▶ PASSAGE:
————————

In 1976, Escobar married his girlfriend, Maria Victoria Eneo Viejo, and soon they had a son, Juan Pablo, and three years later, a daughter, Manuela. Since 1979, they have lived in the Hacienda Napoles estate, which they bought for $63 million, covering an area of 3,000 hectares.
It is known that, even when he was wanted, the drug lord tried to spend all family holidays and birthdays with his children. In 1993, when members of a rival gang declared a hunt for the cocaine king's relatives, he hid with his family in the mountains and one evening burned two million dollars in a fire so that Manuela would not freeze.
After Escobar's murder, his family fled to Mozambique and then Argentina, where Juan Pablo took the name Sebastian Marroquín. In 2009, he publicly apologized to the children of politicians killed by the Medellín cartel leader, and in 2014, he published a memoir and launched a line of T-shirts featuring his father. Escobar's brother Roberto has also written two books about him, and each of his sisters has written one.
After the US passed a law allowing drug cartel leaders to be extradited, Escobar began sponsoring the militant group MAS (Death to Kidnappers). In addition to an impressive arsenal of weapons, it had its own planes with 30 pilots, and the fighters were trained by American, Israeli and British instructors. In 1989, the Medellin cartel leader offered the Colombian government a deal: he would surrender to the police if the extradition law was repealed.

————————

▶ PROVIDED RECORDS:
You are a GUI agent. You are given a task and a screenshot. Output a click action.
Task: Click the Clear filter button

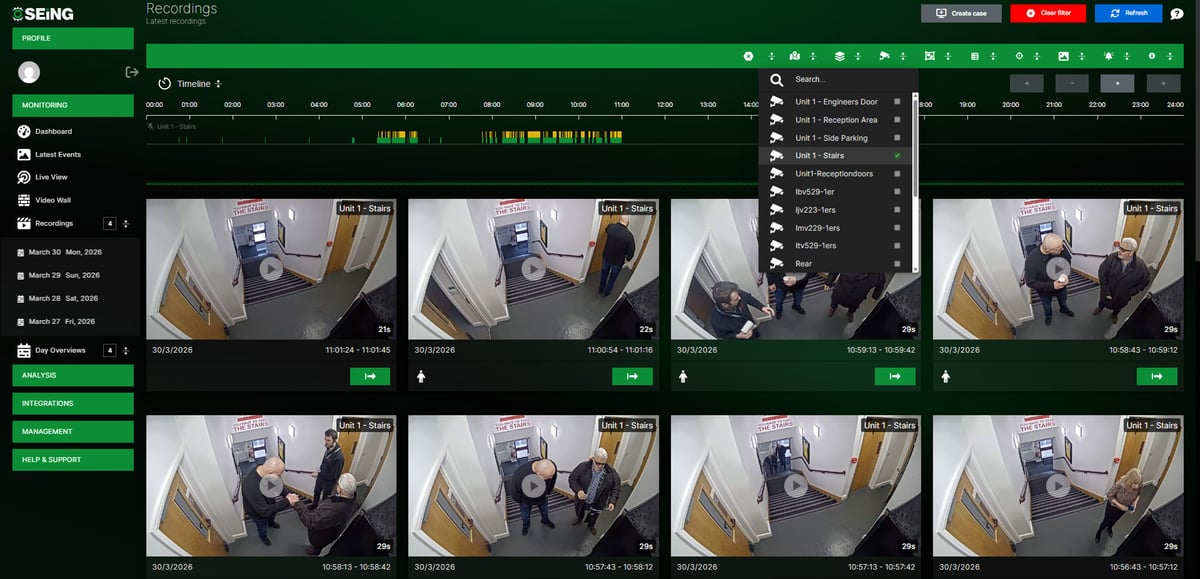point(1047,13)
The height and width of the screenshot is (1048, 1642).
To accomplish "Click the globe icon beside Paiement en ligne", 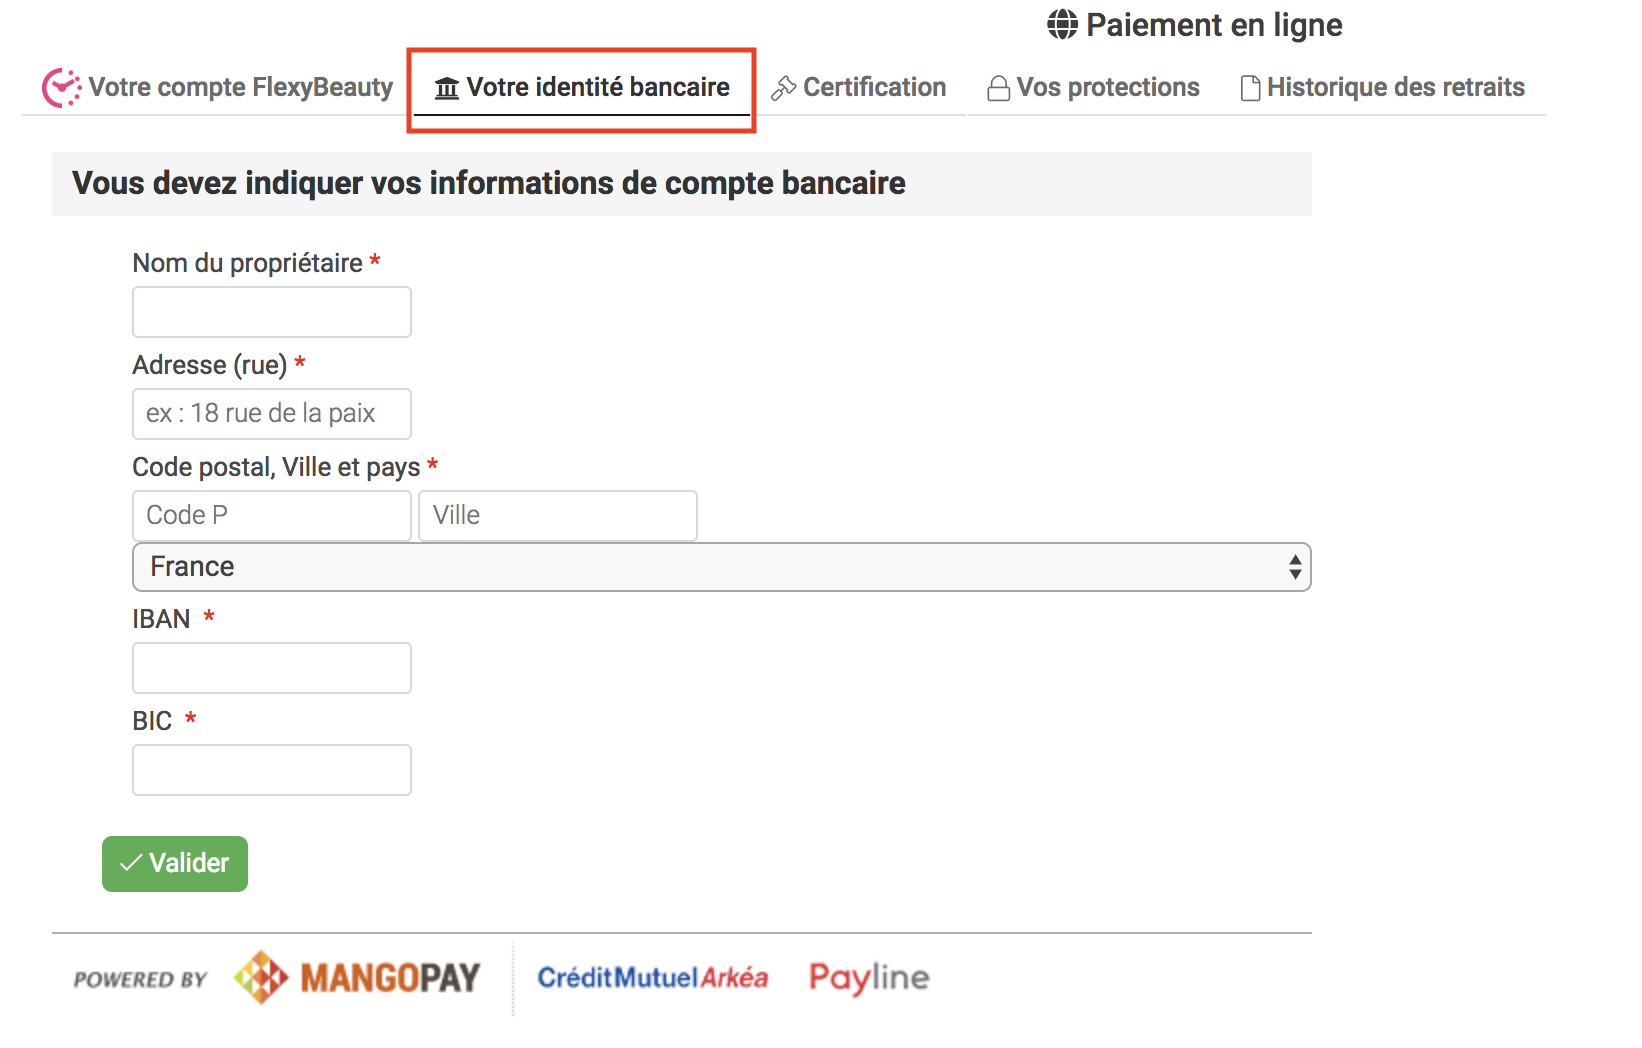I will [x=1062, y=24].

————————

▶ CHECK YOUR UNDERSTANDING:
**a)** Retype the Escobar text between "In 1976, Escobar" and "of 3,000 hectares.", inclusive.
**b)** Continue the Escobar text from the point where it stops.

▶ ANSWER SECTION:
**a)**
In 1976, Escobar married his girlfriend, Maria Victoria Eneo Viejo, and soon they had a son, Juan Pablo, and three years later, a daughter, Manuela. Since 1979, they have lived in the Hacienda Napoles estate, which they bought for $63 million, covering an area of 3,000 hectares.

**b)**
Having received a refusal, Escobar launched a reign of terror: within a year, the headquarters of the Administrative Department of Security, the country's main intelligence service, as well as the editorial offices of the El Espectador and Vanguardia Liberal newspapers were blown up in Bogotá; a Supreme Court judge, a police colonel, and presidential candidate Luis Carlos Galán were killed at the hands of killers.
In 1979, Escobar established the social assistance system "Civic Responsibility in Action", under the auspices of which medical centers for low-income families were founded in Medellin, green areas were created, and sports facilities were built. The drug lord's most famous charity program was the "Medellin without Slums" project, which envisaged the construction of a thousand houses in the poorest district of Moravia.
The city rebuilt the Pablo Escobar Quarter, which is now home to almost 13,000 residents. The program received the blessing of the Catholic Church, and in the slums of Medellin, the drug lord was often seen handing out money to the poor in the company of two priests.
In 1989, the local football club Atletico Nacional, sponsored by Escobar, won the Copa Libertadores, becoming the best team in South America.
In 1991, Escobar surrendered to justice in an agreement with the government; shortly before this, Colombia had adopted a new constitution prohibiting the extradition of its citizens.
The drug lord was placed in a prison he built himself, La Catedral, which had a bar, a soccer field and a jacuzzi. It was completely controlled by the Medellin Cartel.
When a year later Escobar learned of President Cesar Gaviria's impending decision to transfer him to a regular prison, he staged an escape from La Catedral.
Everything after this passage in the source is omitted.